Looking forward to your reply.

Kind regards,

Liang


----------



## LegalMan (Dec 26, 2012)

They take very long currently, about 3 months. It works faster if you have the right contacts there.


----------



## Liangtroy (Sep 27, 2014)

Hi LegalMan,

Oh, it may take three month to process an application. It's been two month since I submitted my application. Hopefully I can get it by the end of this month. But do you think they may not issue a letter at all even though my job offer and the working environment are all in line with the SA laws? Do you see any precedent in which an application is denied?

Thanks a lot


----------



## LegalMan (Dec 26, 2012)

Of course it could be denied if you are applying as a street sweeper. But provided your company has done the necessary, everything should be fine.


----------



## Liangtroy (Sep 27, 2014)

Keep fingers crossed~~


----------



## Liangtroy (Sep 27, 2014)

LegalMan, 

You are very professional and patient and much better than my lawyer. I guess you are a lawyer familiar with SA immigration regulations, right?


----------



## LegalMan (Dec 26, 2012)

Liangtroy said:


> LegalMan,
> 
> You are very professional and patient and much better than my lawyer. I guess you are a lawyer familiar with SA immigration regulations, right?

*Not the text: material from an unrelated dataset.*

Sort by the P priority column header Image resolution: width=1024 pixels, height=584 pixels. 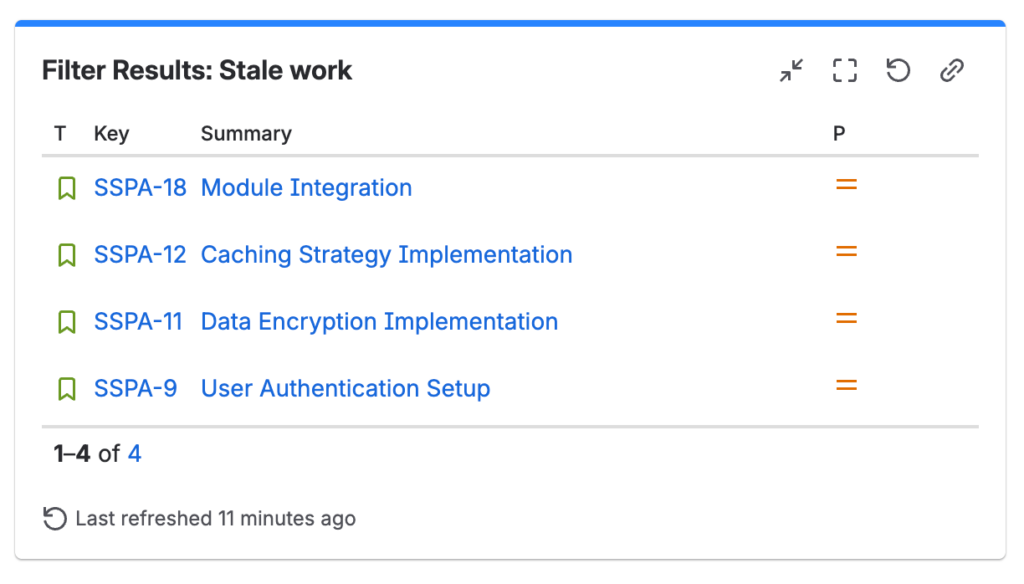(839, 134)

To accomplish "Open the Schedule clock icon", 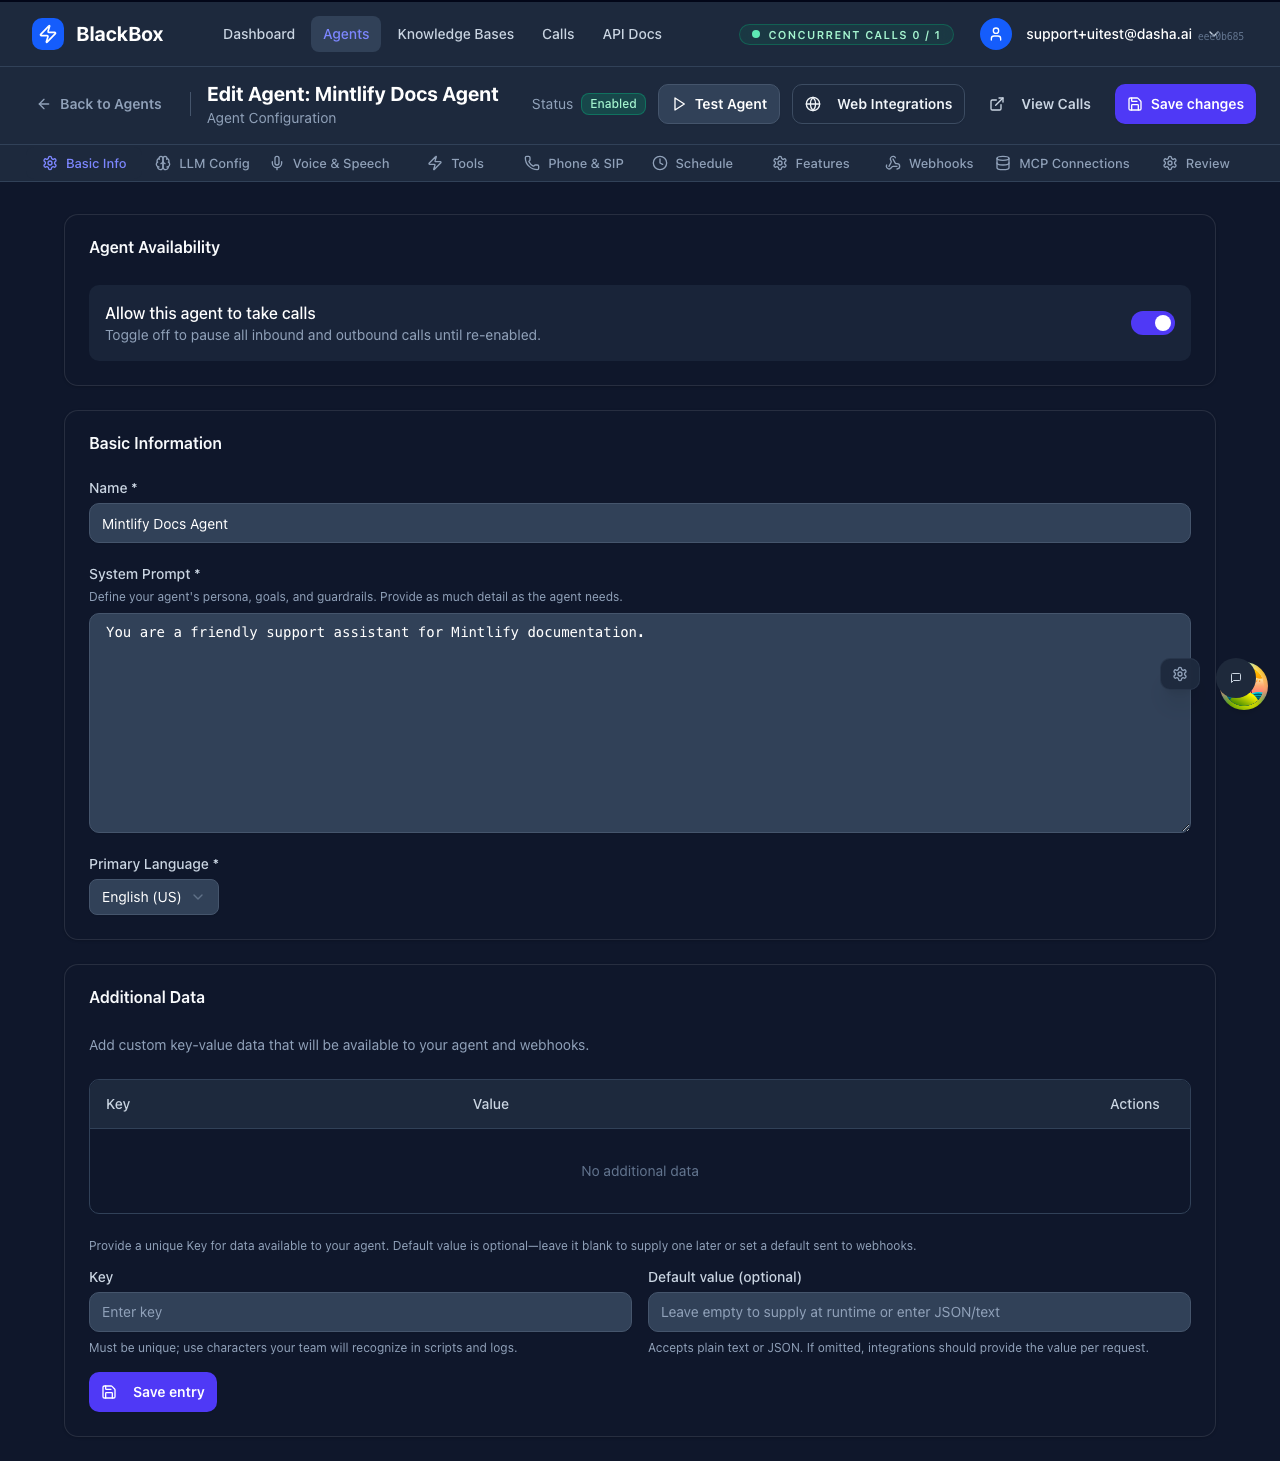I will 659,163.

Thank you for the compliments! Sending me an email on the address below will bring you straight in touch with me.


----------



## Wankil (Aug 19, 2015)

cjaphet said:


> Hi all,
> 
> Am going to apply for a general work permit under the new laws which say you need a certificate from the Department of Labour. This certificate basicaly states that you are the right person for the job after they do an internal search. This has to go to Pretoria and someone from the department has to visit your future work place to make sure the follow regulations, then only will you get this certificate which you will need to apply for the permit.
> My question is, have any of you gone through this new process since the laws changed and if so how long did the department of labour take to give you the certificate?


The time frame as per their receipt is 30 working days 
In most cases it take 60+ working days


----------